## WHAT IS REQUIRED
Total the lines of the listing below that hold the word "dropdown". Output nothing except that number.

## RECORDS PROVIDED
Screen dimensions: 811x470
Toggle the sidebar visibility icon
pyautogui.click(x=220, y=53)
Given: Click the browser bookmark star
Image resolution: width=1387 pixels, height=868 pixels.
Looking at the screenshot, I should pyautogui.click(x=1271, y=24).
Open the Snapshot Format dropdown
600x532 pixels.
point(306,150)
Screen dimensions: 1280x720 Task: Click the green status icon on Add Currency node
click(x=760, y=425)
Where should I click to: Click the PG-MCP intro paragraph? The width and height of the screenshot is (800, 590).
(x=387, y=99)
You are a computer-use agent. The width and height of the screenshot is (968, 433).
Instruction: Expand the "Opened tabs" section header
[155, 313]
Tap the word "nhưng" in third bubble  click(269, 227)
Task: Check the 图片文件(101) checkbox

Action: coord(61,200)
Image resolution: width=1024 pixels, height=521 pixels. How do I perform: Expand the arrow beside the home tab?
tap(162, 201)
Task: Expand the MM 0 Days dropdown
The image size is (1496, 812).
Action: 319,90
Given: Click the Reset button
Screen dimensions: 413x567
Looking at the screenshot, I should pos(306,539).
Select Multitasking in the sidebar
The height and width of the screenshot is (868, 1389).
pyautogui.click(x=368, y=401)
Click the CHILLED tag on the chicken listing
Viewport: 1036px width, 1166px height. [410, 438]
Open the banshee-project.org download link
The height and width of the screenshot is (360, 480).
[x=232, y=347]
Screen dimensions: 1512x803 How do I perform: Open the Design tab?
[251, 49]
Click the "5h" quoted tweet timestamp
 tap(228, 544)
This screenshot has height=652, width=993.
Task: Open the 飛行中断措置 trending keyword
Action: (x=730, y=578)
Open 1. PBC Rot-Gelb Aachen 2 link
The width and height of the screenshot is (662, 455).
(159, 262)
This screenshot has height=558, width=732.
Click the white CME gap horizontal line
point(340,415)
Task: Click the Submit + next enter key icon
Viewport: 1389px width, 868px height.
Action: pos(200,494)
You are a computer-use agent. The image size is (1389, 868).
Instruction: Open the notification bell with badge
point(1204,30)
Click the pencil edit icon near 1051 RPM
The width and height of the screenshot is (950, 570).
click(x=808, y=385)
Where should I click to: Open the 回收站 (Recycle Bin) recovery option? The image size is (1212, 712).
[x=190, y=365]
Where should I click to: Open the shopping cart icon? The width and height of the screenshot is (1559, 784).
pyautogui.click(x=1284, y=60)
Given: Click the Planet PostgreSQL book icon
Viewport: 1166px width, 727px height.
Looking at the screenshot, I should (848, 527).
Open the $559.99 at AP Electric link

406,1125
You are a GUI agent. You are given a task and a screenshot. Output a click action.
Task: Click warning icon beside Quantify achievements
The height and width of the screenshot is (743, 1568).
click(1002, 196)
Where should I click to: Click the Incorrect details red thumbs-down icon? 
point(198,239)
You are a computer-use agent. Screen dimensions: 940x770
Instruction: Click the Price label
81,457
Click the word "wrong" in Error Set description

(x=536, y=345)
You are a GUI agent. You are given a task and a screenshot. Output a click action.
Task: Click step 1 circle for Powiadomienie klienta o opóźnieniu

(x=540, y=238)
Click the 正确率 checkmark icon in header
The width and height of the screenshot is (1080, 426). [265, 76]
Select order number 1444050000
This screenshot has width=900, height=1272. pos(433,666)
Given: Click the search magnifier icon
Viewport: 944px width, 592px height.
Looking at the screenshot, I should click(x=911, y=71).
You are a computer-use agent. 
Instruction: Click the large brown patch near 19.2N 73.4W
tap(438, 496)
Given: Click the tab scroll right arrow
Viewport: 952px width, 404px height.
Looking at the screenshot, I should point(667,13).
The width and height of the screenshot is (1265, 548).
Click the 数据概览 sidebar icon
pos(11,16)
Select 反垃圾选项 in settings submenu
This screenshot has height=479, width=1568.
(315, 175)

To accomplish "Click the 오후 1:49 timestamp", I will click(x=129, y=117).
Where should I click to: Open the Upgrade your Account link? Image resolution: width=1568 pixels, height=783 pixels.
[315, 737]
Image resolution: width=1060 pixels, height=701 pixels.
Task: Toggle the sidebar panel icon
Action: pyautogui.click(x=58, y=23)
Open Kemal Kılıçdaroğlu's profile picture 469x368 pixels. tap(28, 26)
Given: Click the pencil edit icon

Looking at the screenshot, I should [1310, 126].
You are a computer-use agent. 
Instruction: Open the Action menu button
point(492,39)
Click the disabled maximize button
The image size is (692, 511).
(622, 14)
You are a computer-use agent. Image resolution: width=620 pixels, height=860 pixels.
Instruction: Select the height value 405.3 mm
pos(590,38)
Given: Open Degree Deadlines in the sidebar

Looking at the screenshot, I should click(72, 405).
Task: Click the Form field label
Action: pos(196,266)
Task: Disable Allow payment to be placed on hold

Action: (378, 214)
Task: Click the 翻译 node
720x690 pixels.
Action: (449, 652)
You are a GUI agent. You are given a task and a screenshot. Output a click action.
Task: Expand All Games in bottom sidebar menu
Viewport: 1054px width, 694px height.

## SOLUTION TO THIS TASK
2